▶ _The problem_
Word for word, reproduce all of the entries shown below.

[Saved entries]
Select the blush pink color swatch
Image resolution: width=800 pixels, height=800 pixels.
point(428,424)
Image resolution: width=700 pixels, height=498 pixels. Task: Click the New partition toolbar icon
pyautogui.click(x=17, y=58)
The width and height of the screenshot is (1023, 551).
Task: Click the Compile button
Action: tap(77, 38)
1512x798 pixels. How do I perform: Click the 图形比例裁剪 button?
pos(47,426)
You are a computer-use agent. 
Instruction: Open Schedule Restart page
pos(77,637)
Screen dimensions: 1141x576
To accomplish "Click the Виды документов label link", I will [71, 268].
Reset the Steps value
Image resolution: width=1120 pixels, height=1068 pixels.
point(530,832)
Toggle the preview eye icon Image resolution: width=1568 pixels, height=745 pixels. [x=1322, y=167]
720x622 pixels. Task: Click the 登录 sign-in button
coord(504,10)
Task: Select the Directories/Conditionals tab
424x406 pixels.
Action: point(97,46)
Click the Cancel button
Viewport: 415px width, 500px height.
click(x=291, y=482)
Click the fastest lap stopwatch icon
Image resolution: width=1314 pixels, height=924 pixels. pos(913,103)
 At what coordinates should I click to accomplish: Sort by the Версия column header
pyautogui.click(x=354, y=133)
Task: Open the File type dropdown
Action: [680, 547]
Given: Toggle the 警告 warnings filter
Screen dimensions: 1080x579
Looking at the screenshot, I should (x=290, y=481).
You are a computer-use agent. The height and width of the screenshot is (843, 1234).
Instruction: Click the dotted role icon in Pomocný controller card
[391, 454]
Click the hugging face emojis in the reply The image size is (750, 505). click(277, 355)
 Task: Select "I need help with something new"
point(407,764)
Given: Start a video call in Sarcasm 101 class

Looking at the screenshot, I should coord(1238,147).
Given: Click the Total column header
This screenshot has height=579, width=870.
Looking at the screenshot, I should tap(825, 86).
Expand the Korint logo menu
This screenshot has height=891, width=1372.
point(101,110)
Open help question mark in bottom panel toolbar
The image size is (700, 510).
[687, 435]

▶ _Answer to this problem_
Select the blush pink color swatch
Image resolution: width=800 pixels, height=800 pixels.
point(428,424)
Image resolution: width=700 pixels, height=498 pixels. Task: Click the New partition toolbar icon
pyautogui.click(x=17, y=58)
The width and height of the screenshot is (1023, 551).
Task: Click the Compile button
Action: tap(77, 38)
1512x798 pixels. How do I perform: Click the 图形比例裁剪 button?
pos(47,426)
You are a computer-use agent. 
Instruction: Open Schedule Restart page
pos(77,637)
Screen dimensions: 1141x576
To accomplish "Click the Виды документов label link", I will [71, 268].
Reset the Steps value
Image resolution: width=1120 pixels, height=1068 pixels.
point(530,832)
Toggle the preview eye icon Image resolution: width=1568 pixels, height=745 pixels. [x=1322, y=167]
720x622 pixels. Task: Click the 登录 sign-in button
coord(504,10)
Task: Select the Directories/Conditionals tab
424x406 pixels.
Action: point(97,46)
Click the Cancel button
Viewport: 415px width, 500px height.
click(x=291, y=482)
Click the fastest lap stopwatch icon
Image resolution: width=1314 pixels, height=924 pixels. pos(913,103)
 At what coordinates should I click to accomplish: Sort by the Версия column header
pyautogui.click(x=354, y=133)
Task: Open the File type dropdown
Action: [680, 547]
Given: Toggle the 警告 warnings filter
Screen dimensions: 1080x579
Looking at the screenshot, I should (x=290, y=481).
You are a computer-use agent. The height and width of the screenshot is (843, 1234).
Instruction: Click the dotted role icon in Pomocný controller card
[391, 454]
Click the hugging face emojis in the reply The image size is (750, 505). click(277, 355)
 Task: Select "I need help with something new"
point(407,764)
Given: Start a video call in Sarcasm 101 class

Looking at the screenshot, I should coord(1238,147).
Given: Click the Total column header
This screenshot has height=579, width=870.
Looking at the screenshot, I should tap(825, 86).
Expand the Korint logo menu
This screenshot has height=891, width=1372.
point(101,110)
Open help question mark in bottom panel toolbar
The image size is (700, 510).
[687, 435]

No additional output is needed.